An ample young woman with straw-colored hair escaping from under her linen cap came out of the cavernous kitchen, accompanied by two ruddy-faced girls somewhat younger than the boy who’d met him at the gate.

“My wife Jane,” said Dee, “and two of my daughters, Frances and Margaret.”

They curtsied as if he were royalty, although Goodwife Dee gave him a steady gaze that let him know who really managed this domestic scene. He had no doubt that she was a wench who knew her own mind and kept a tidy household. Mistress Dee collected his cloak and folded it neatly before placing it on a chest beside two others.

Dee turned to the guests in front of the fire. “My Lord Sir Francis Walsingham, Secretary of the Queen’s Privy Council.” Marlowe met the man’s eyes and gave him a short bow, which was returned with a genial nod of the head.

Of medium height, the Secretary was dressed in somber black wool from head to foot with a lace-trimmed white collar.
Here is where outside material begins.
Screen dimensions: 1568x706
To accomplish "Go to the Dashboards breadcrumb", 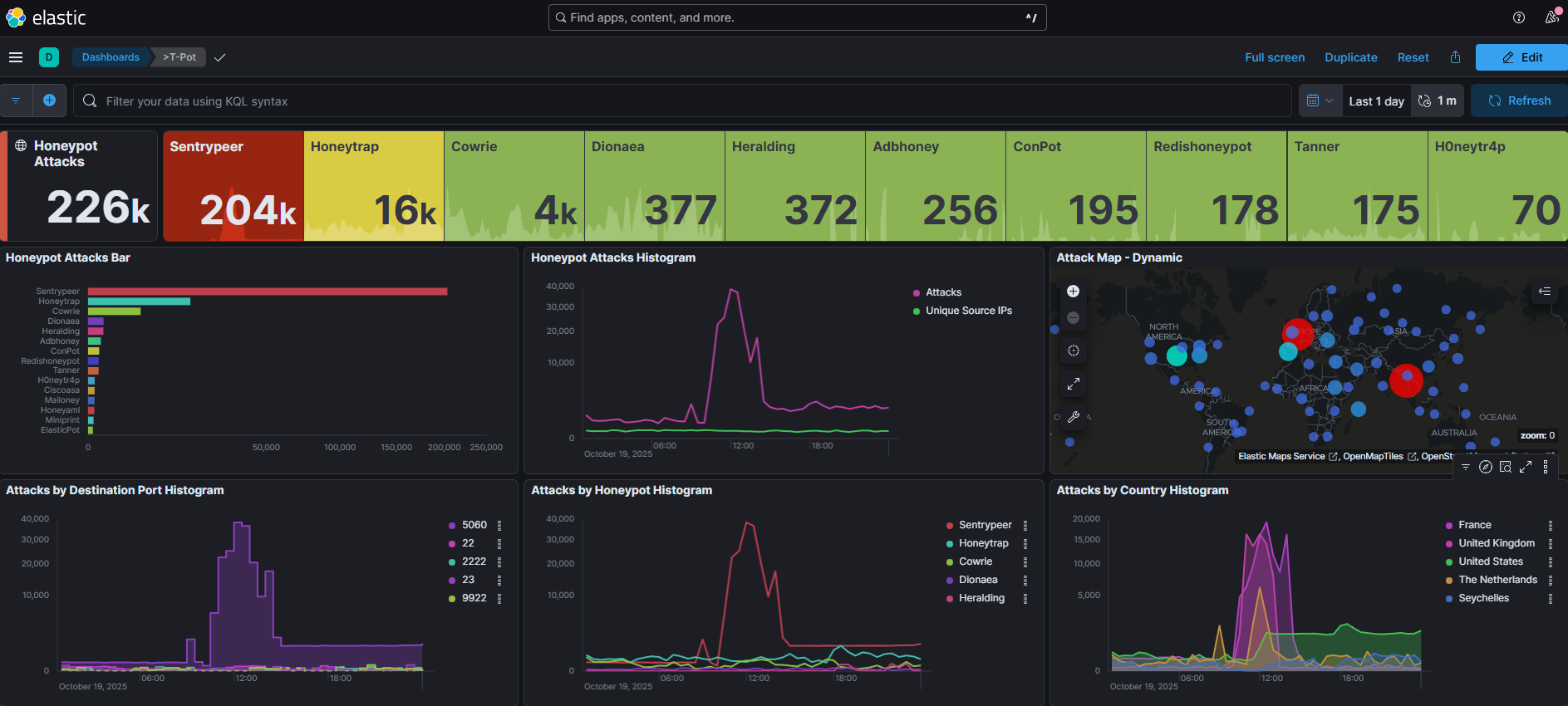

His features were equally devoid of humor—small suspicious deep-set eyes, tiny thin-lipped mouth partially hidden by a tightly trimmed dark goatee in a rat’s face. Marlow held his tongue as the man looked him up and down, and nodded again with a half-smile. He was a dangerous man to know, people said, especially if you were on the wrong side, which included Spaniards and anyone opposing the Protestant Reformation.

Dee introduced the other dinner guest as Magister Coronzon of Wittenberg, a university lecturer and dealer in rare books engaged by Dee to track down the “volumes stol’n from me during my absence when my family and I were abroad.” The man was the most elegantly clad and groomed of the four. His breeches and jacket were of dark claret velvet brocaded in thin silver and gold thread that shown like stars from one angle but looked flat ruddy black from another. Marlowe blinked several times to see if the effect was just a trick of the light, although he could not be sure. The man’s features, however, were even more unsettling. From one angle the sharp planes of his face seemed lined and world-weary, but from another the firelight lit him up with the exquisite beauty of youth. His pale hair was tied back at his nape with a velvet ribbon in a somewhat old-fashioned style. Marlowe had to force himself not to stare.

“Shall we sup first, then deal with weightier matters anon?” Dee stretched out his long-fingered hand toward a ponderous oak table laden with food. Four high-backed chairs, two to a side, awaited. It was clear that Mistress Dee had outdone herself, considering the high-ranking guests. River-caught mackerel and perch baked with plums and apricots were served beside mussels, oysters, and crabs piled on platters. A large basket of hard-crusted white bread sat beside a pot of wildflower honey. Pewter tankards of ale and cider marked each place. Marlowe salivated, having eaten only a hunk of cheese before setting out.

Dinner conversation ranged from the chance of snow to the cost of a perfectly matched pair of horses, to the writings of John Calvin and the perils of sea travel. Gradually the feast disappeared as their talk lingered over the intrigues of Court and Marlowe’s latest triumph at The Rose. Quickly Mistress Dee and an older daughter cleared away the repast and put in its place a porcelain compote filled with walnuts, hazelnuts, and candied dried fruits. The delicious aroma of sliced gingerbread spiced with cloves and cinnamon and crusted with anise seeds filled the room.